This is the multi-page printable view of this section. Click here to print.

Return to the regular view of this page.

Community

The event-logging XML Schema is an open source product whose evolution is enhanced by the community of users and developers that contribute improvements. This section provides the resources for this community, to help with evolving and documenting the Schema.

1 - Developer Guide

This section is intended for developers contributing to the development of the Schema design. It describes how to do some common tasks, such as releasing and building documentation.

1.1 - Contributing

How to make contributions to the event-logging schema.

We love pull requests and we want to make it as easy as possible to contribute changes.

Getting started

  • Make sure you have a GitHub account .
  • Maybe create a GitHub issue . Is this a comment or documentation change? Does an issue already exist? If you need an issue then describe it in as much detail as you can, e.g. step-by-step to reproduce.
  • Fork the repository repository on GitHub.
  • Clone your fork of the repository.
  • Create a branch for your change, probably from the master branch. Please don’t work on master. Convention is for the branch name to include the issue number like so: git checkout -b gh-1234-fix-thing-x.

Making changes

  • New elements should have <xs:annotation> elements attached to them to provide documentation about the element.
  • You should also update the documentation for any changes.
  • The revised schema should be valid XML and successfully validate against the XMLSchema standard.
  • Be very mindful of making breaking changes.
  • New elements should in most cases be optional as not all source systems can provide all data fields. Enforcing mandatory data can be done outside of the schema.

Submitting changes

  • Sign the Contributor Licence Agreement.
  • Push your changes to your fork.
  • Submit a pull request .
  • We’ll look at it pretty soon after it’s submitted, and we aim to respond within one week.

Getting it accepted

Here are some things you can do to make this all smoother:

  • If you think it might be controversial then discuss it with us beforehand, via a GitHub issue.
  • Write a good commit message ).

1.2 - Schema Style Guide

A style guide for developers contributing to the design of the schema.

Breaking changes

When making changes to the Schema be mindful of the impact of those changes on XML documents that were valid against the previous version of the Schema.
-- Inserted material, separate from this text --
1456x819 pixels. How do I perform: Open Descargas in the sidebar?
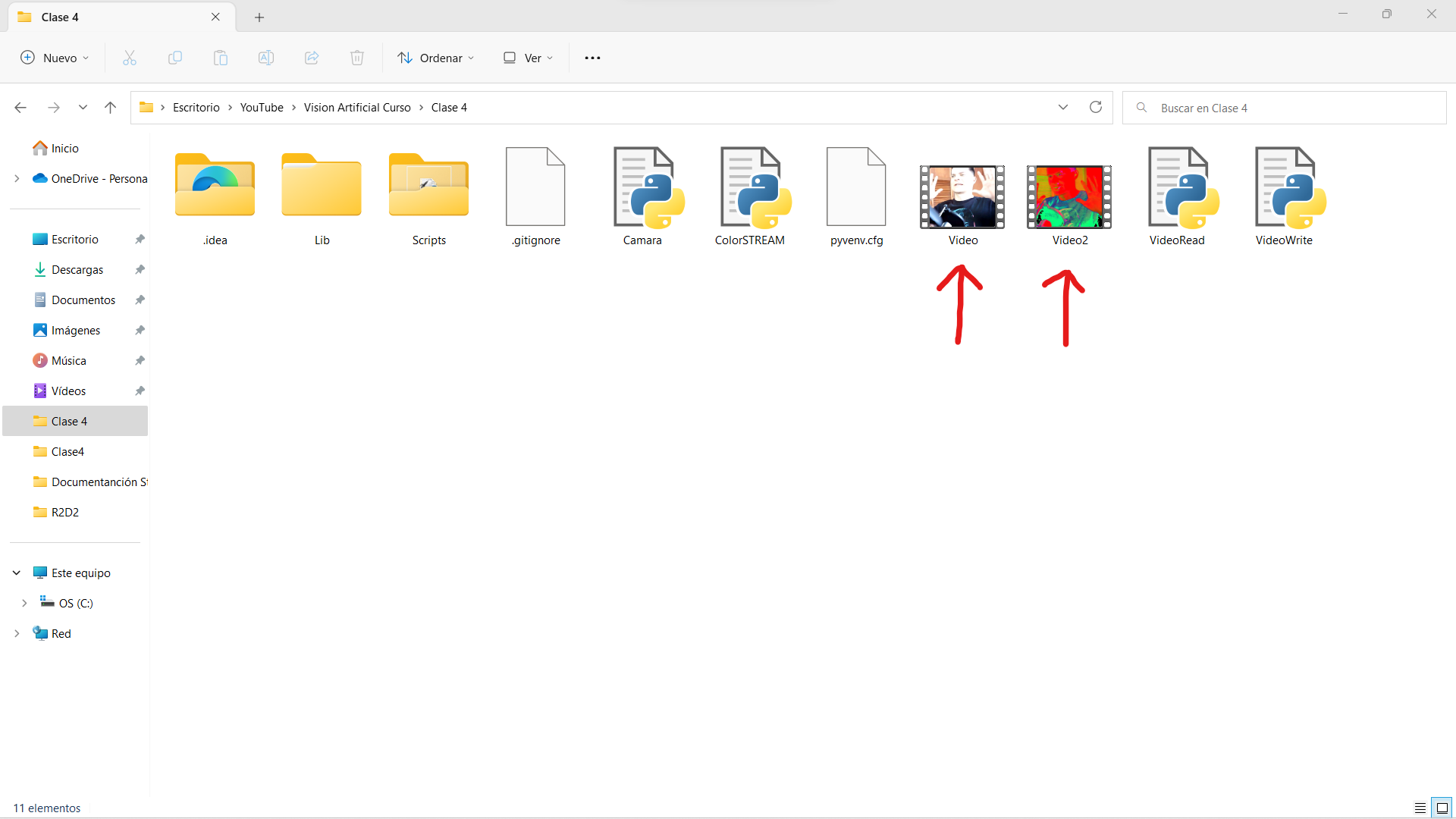(77, 269)
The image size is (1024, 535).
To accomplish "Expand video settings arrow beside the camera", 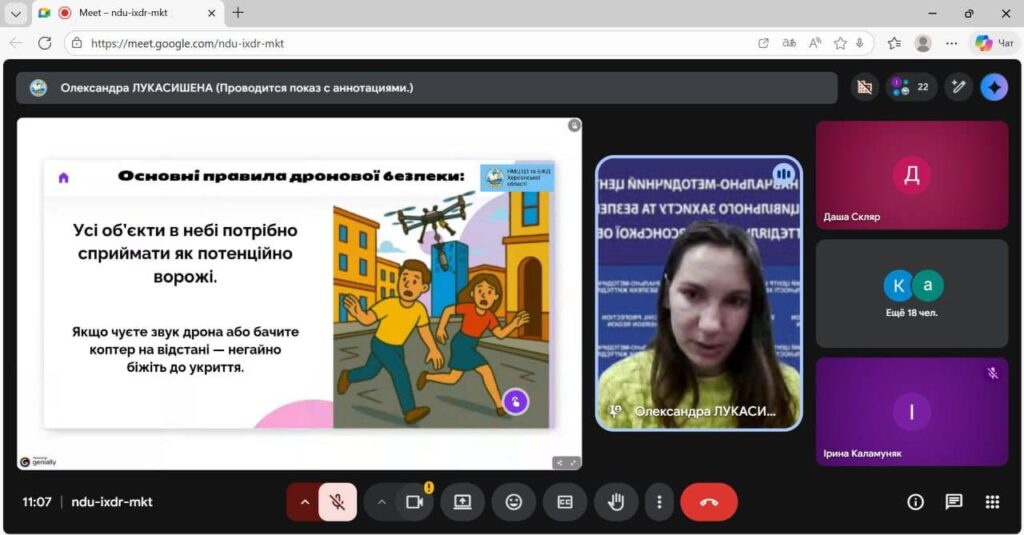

See Release considerations.

Naming conventions

All elements, attributes and types should be named in UpperCamelCase, e.g. EventSource, GroupComplextType, etc.

Any initialisms that form part of a name can be in all capitals, e.g. MAC in DeviceMACAddressSimpleType.

Groups

Groups should be suffixed with Group, e.g. InstallationGroup.

Simple types

Simple types should be suffixed with SimpleType, e.g. LatitudeSimpleType.

Complex types

Complex types should be suffixed with ComplexType, e.g. PrintComplexType.

Elements vs attributes

Elements are preferred.

Cardinality

Mandatory elements and attributes should be used with caution. In addition to the fact that adding a new mandatory element/attribute means a breaking change it also imposes a requirement for an event to have the data to populate that element/attribute. The Schema has to support events coming from a wide variety of source systems which may only supply minimal information and whose log output is not capable of being changed. For this reason the vast majority of elements are optional to not impose requirements that cannot be met by source system’s data.

Similarly use of constraints should be avoided as these would impose unreasonable restrictions.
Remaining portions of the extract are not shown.